Parts of the exercise:
[a] Answer these from the post about the definite integral:
(i) Which method did the poster use to reach n = 3?
(ii) About how long did that method take?
(iii) What is the average time allowed per problem on the test the poster describes?
[b] Write a continuation of the post about the definite integral, starting after its last sentence.

Selection:
------------------------------------

$$\text{If }\int_{0}^{\infty}\frac{dx}{1+x^2+x^4}=\frac{\pi \sqrt{n}}{2n},\text{then } n=$$
$$$$
$$\text{A) }1 \space \space \space \space \space\text{B) }2 \space \space \space \space \space\text{C) }3 \space \space \space \space \space\text{D) }4 \space \space \space \space \space\text{E) }\text{None of the given options}$$
Using partial fraction decomposition, I ended with $n=3$, that is option $\text{C}$. However, it took me about $8$ minutes, which is not feasible for an MCQ test, where the average time to solve a problem is $3$ minutes, and no calculator is allowed.
I believe that there is something obvious for some of you. If there is nothing obvious, then there must be a simpler and a quicker way than partial fraction decomposition.

------------------------------------

Collected data entries:

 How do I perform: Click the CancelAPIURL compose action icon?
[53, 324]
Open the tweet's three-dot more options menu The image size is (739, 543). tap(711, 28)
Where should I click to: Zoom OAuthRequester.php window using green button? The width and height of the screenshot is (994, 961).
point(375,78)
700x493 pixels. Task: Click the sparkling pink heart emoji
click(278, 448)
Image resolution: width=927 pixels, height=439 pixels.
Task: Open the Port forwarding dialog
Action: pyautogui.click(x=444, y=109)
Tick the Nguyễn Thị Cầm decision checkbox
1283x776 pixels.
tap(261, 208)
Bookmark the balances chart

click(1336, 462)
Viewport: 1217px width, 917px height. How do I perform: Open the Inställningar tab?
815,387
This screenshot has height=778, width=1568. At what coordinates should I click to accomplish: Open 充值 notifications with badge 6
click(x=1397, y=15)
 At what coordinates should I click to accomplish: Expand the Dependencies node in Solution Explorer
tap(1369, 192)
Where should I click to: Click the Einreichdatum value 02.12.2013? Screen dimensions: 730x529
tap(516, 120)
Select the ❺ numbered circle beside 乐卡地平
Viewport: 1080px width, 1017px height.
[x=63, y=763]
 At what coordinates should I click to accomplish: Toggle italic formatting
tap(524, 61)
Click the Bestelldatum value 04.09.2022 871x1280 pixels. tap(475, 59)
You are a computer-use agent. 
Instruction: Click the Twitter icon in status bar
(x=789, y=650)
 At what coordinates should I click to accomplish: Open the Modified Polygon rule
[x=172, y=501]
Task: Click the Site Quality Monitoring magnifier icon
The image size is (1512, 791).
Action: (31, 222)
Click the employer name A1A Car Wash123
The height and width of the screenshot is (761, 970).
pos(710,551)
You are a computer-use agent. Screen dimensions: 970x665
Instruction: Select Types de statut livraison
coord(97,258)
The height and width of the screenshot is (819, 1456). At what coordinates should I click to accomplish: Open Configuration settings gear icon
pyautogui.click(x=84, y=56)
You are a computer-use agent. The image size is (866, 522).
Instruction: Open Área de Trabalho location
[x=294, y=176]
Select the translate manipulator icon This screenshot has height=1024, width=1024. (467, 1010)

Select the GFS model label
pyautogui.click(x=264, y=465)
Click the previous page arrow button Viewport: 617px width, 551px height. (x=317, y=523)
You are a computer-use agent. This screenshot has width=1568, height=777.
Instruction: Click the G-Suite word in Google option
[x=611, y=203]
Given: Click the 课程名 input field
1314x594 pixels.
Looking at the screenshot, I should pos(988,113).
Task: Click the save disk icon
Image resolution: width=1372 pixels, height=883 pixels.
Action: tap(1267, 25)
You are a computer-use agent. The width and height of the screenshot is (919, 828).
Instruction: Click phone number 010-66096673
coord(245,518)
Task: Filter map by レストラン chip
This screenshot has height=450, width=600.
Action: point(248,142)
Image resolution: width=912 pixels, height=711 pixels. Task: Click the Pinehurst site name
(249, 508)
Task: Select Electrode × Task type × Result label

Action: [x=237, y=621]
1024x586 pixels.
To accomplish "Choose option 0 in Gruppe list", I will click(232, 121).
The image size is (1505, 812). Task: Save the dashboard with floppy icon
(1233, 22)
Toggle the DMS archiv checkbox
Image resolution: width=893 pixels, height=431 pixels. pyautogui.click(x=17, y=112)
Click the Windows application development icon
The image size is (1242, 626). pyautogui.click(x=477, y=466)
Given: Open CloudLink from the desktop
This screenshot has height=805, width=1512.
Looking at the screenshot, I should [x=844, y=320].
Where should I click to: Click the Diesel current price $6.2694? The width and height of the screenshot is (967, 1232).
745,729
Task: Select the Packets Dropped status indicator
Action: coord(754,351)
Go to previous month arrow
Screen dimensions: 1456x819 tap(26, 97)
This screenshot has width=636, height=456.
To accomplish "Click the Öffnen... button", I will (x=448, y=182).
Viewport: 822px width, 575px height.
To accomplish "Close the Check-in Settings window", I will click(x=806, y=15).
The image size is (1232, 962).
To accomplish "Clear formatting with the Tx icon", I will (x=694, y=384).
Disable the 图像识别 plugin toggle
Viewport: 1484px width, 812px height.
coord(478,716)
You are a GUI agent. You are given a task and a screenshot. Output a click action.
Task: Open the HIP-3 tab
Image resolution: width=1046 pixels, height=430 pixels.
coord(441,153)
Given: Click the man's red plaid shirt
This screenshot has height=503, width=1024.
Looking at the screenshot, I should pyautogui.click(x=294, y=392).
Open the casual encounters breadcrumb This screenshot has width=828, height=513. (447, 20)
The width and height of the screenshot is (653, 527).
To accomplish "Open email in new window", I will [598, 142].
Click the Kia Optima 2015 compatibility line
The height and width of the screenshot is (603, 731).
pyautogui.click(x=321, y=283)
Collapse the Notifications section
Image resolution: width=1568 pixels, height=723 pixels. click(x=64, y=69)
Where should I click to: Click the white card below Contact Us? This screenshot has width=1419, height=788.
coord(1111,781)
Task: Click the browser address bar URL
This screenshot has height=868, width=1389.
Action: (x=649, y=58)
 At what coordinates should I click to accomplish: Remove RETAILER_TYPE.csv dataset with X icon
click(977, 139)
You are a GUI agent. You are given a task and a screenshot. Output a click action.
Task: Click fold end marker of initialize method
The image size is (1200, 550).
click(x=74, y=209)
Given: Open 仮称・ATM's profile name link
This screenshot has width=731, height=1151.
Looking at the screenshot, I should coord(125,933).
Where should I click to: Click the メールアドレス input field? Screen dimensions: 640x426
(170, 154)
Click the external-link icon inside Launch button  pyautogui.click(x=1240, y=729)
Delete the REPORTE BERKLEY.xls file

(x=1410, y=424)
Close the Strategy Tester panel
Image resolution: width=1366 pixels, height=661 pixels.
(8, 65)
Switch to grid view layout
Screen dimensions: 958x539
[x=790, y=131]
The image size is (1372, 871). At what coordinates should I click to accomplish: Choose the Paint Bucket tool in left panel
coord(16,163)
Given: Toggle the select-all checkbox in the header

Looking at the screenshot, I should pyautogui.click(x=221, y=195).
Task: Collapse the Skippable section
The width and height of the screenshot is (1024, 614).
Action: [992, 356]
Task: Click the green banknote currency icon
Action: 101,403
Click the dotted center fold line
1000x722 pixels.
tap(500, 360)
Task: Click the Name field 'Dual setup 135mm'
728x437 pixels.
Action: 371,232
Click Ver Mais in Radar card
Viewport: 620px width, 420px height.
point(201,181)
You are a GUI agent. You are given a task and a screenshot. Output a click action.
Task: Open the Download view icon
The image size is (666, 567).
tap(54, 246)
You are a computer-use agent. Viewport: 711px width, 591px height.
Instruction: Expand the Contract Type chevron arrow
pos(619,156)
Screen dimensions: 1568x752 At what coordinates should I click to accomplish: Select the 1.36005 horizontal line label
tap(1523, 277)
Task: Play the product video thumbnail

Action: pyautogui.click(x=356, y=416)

------------------------------------

Answers to each task:
[a]
(i) Partial fraction decomposition.
(ii) About 8 minutes.
(iii) 3 minutes.

[b]
This post is voted to be closed and considered as [duplicate] but it is not. To prove is different than evaluating $n$ with possibly a cliver and a fast way. To prove, I can use partial fraction decomposition. Some users DO NOT really read the post properly!
Please share your thoughts. THANKS!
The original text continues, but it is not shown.